The streets off Rue Jean Jaurès, Rue Montesquieu and Rue Alexandre Dumas are the district’s real stage. They are narrow and shaded, lined with low 1930s buildings, and they carry the sort of everyday elegance Casablanca does best: Art Deco geometry, a little patina, a fashion boutique beside a gallery, a coffee bar wedged between trattorias. It is a neighbourhood that reads modern rather than nostalgic. There is no medina bustle here, no souk theatre, no monument to orbit around. Instead there is the daily ritual of sitting down, ordering something good, and staying a little longer than planned.
What gives Gauthier a particular charge is that so much of it is licensed. In a city where many restaurants are dry, this matters. It explains why the area’s after-dark life clusters here, why the terraces stay busy, why the mood shifts from lunch-time calm to a proper hum after nine. You hear scooters, café chatter, glasses meeting tables, and, from time to time, music drifting out into the street. It is the most walkable slice of central Casablanca, and one of the few places where the city’s social life feels fully visible in the open air.
The cultural anchor is the Villa des Arts de Casablanca, a white 1930s Art Deco villa set in its own gardens near the Parc de la Ligue Arabe.
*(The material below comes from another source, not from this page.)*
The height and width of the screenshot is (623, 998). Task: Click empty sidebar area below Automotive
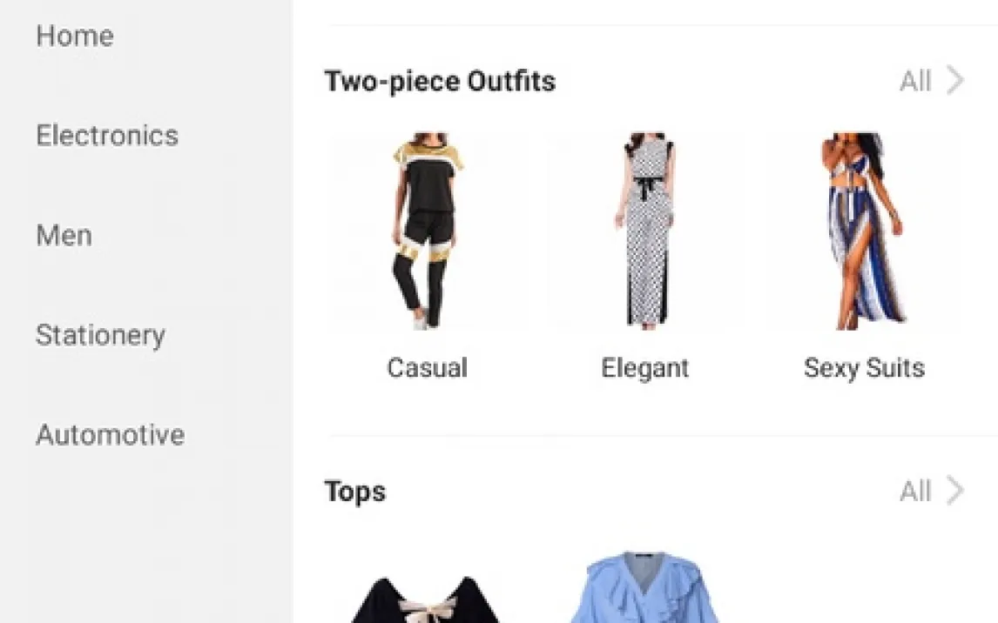pos(146,540)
Run by the Fondation ONA as a free contemporary-art space, it stages rotating exhibitions, talks and occasional concerts. Even before you step inside, the villa’s clean lines and garden setting make a gentle argument for the district: Gauthier may be the city’s dining quarter, but it has a serious, cultivated side too.
Where to eat & drink
This is the reason to come, and the reason many people stay in the neighbourhood rather than merely visiting it for dinner. Gauthier’s restaurants are close enough together that you can build a whole evening on foot, moving from one table to another as the light changes.
Le Petit Italien is one of the neighbourhood fixtures, a place for traditional Neapolitan pizza built on imported ingredients — Mutti tomato and creamy burrata — near Boulevard Hassan Souktani. It is the kind of pizzeria that doesn’t need to shout about itself; it simply keeps serving the thing it does best, and the room fills because people know exactly what they are getting.

A short walk away on Rue Jean Jaurès, La Buona Forchetta is a tiny trattoria opposite the Italian consulate, and its appeal lies in the same restraint. Honest pizza, honest pasta, no fuss. The room is small, the mood unpretentious, and the street outside does the rest. That stretch of Jean Jaurès has the feeling of a block that understands its own appetite.
Casa Jose Gauthier, at 22 Rue Jean Jaurès, shifts the mood south and west to Spain. The menu leans heavily Spanish, and that is part of the charm: garlic prawns, grilled sardines and paella, with a loyal following that comes for fish-forward cooking and stays for the terrace energy. It is one of those places that seems built for long lunches that turn into late afternoons.
Niya is different again — Casablanca’s original vegan restaurant-café, opened in 2021 by cultural producer Chama Tahiri. Inside, it feels book-lined and softly lived-in, with orange leather sofas and the kind of creative plant-based cooking that has helped broaden what dining out in Casablanca can mean. Miso-dressed summer kale salads, a saffron-cauliflower “low-carb paella,” specialty coffee and plant-milk drinks: Niya is one of the neighbourhood’s clearest signs that Gauthier is not just about abundance, but about taste with a point of view.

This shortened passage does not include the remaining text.